* [Input]

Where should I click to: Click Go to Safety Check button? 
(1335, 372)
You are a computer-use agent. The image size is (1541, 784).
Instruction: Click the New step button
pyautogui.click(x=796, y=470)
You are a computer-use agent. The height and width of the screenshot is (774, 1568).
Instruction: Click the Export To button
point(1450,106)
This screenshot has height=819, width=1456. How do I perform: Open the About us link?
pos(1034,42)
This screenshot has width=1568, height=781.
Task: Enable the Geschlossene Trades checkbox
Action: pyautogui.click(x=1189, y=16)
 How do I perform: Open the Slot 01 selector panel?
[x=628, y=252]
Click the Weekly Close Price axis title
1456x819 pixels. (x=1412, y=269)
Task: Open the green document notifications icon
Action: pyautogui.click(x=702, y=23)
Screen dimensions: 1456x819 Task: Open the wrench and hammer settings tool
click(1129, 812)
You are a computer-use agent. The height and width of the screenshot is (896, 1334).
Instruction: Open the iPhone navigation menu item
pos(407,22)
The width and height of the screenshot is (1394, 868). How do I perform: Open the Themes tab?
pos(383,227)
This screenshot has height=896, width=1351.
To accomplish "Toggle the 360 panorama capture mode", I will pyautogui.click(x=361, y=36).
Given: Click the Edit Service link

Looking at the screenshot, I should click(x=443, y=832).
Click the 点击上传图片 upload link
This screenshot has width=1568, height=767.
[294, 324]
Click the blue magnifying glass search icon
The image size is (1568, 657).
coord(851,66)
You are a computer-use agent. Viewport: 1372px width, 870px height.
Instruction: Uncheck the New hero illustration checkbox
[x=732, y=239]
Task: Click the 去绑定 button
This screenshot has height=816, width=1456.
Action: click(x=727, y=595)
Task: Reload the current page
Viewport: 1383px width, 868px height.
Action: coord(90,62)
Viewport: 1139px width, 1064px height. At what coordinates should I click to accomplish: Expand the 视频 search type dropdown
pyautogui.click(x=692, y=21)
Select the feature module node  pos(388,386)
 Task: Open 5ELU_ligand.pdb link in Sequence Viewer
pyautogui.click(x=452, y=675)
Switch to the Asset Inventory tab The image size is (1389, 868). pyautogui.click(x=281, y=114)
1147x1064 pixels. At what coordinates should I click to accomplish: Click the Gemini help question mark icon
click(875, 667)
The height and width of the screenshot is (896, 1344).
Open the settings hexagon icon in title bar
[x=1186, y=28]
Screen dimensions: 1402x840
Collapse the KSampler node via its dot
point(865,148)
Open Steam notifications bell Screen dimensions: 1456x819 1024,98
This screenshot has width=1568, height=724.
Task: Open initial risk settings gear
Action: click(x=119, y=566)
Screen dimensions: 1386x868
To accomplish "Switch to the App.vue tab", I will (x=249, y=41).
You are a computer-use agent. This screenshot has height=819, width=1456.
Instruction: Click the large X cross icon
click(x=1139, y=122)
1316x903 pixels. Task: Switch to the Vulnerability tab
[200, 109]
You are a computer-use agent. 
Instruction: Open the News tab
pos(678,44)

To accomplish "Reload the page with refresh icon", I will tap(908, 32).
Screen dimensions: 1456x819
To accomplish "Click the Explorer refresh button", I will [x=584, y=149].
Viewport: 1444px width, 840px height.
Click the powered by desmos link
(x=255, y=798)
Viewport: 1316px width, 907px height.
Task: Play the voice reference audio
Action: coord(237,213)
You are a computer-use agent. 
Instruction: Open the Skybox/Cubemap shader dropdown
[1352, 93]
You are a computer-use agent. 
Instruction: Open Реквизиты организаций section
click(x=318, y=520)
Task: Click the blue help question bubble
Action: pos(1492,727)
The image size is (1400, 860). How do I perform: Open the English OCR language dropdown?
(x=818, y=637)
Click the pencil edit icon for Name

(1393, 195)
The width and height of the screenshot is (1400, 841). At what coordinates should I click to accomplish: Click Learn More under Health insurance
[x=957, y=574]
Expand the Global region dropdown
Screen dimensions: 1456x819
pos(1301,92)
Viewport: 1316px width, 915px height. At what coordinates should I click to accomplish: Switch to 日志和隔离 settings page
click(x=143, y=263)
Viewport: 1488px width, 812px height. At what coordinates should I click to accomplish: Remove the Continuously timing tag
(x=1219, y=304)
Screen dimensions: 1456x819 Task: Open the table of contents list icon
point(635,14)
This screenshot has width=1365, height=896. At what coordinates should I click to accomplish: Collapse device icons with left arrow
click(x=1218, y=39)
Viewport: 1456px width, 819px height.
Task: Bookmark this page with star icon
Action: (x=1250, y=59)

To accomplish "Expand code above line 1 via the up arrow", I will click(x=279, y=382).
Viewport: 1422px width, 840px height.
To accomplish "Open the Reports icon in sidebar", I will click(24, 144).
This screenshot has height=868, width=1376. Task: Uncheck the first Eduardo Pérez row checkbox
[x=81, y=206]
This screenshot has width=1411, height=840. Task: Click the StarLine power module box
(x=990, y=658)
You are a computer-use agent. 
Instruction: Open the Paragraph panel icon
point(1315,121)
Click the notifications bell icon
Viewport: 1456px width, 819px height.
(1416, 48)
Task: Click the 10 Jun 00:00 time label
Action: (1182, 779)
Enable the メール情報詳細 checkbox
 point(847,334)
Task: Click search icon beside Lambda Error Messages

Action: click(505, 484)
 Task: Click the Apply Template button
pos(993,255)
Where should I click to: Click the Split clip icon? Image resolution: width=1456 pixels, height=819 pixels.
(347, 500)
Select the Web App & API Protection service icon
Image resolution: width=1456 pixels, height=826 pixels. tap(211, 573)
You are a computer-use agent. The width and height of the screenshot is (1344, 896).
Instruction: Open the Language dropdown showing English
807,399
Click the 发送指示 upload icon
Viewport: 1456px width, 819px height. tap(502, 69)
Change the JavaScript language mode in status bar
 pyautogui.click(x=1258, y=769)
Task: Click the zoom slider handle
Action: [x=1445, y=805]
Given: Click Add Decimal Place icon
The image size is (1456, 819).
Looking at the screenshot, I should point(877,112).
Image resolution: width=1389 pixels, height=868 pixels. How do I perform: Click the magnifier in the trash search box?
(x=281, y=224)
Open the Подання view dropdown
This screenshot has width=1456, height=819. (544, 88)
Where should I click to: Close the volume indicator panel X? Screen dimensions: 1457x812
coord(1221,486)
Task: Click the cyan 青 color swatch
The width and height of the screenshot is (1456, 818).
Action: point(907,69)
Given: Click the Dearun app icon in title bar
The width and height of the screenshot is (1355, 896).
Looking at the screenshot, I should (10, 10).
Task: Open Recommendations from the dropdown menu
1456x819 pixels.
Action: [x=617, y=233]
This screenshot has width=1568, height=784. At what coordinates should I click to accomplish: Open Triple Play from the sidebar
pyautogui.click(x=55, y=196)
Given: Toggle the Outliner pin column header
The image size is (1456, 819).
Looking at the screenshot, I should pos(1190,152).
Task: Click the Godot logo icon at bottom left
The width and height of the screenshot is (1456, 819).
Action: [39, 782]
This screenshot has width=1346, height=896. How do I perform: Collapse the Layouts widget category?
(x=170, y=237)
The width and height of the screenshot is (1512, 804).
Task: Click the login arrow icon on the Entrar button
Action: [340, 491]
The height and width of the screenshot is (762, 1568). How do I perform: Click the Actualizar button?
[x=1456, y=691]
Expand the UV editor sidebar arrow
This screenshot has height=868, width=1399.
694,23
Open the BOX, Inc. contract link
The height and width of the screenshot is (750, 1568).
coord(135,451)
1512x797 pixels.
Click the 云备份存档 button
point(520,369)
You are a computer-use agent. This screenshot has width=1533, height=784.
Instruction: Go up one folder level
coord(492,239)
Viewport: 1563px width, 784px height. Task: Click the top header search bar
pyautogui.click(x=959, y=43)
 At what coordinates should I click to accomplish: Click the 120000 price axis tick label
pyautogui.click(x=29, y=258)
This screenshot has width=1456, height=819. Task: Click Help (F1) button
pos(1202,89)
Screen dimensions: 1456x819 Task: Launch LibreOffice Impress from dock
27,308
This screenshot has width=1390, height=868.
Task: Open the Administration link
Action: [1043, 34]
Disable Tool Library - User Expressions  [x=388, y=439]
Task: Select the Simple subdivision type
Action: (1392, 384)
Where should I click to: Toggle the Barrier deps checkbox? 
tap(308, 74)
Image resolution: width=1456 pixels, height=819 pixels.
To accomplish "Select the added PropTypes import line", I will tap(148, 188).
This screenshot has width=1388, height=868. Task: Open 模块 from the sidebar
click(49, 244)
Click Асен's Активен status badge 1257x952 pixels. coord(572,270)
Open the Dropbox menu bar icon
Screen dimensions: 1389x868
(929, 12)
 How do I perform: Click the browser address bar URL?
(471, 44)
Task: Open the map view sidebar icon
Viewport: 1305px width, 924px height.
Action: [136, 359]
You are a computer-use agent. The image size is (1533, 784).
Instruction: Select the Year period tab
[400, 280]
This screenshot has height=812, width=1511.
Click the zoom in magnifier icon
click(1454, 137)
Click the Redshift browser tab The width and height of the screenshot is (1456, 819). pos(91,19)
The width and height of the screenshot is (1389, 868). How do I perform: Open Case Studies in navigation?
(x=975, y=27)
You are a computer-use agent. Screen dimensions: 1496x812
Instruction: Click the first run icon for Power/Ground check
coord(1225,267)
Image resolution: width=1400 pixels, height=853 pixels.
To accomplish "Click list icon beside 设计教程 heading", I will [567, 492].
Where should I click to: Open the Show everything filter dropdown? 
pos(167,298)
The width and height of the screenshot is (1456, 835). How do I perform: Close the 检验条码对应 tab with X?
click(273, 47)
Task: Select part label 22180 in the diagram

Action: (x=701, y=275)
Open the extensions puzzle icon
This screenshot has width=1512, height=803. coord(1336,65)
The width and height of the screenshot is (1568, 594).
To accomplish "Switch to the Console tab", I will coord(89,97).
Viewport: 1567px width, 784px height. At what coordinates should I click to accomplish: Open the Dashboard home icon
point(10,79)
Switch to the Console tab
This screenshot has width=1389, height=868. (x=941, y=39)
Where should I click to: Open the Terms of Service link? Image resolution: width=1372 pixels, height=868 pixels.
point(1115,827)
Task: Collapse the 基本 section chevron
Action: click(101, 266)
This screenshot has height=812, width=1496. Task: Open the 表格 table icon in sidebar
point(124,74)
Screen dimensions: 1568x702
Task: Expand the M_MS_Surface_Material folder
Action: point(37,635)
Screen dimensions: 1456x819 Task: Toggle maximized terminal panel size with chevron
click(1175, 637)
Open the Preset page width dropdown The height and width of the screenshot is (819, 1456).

* [What you need to do]
Go through the entries above and report each line with the string "Reload" in it.

* [Solution for this task]
Task: Reload the current page
To accomplish "Reload the page with refresh icon", I will tap(908, 32).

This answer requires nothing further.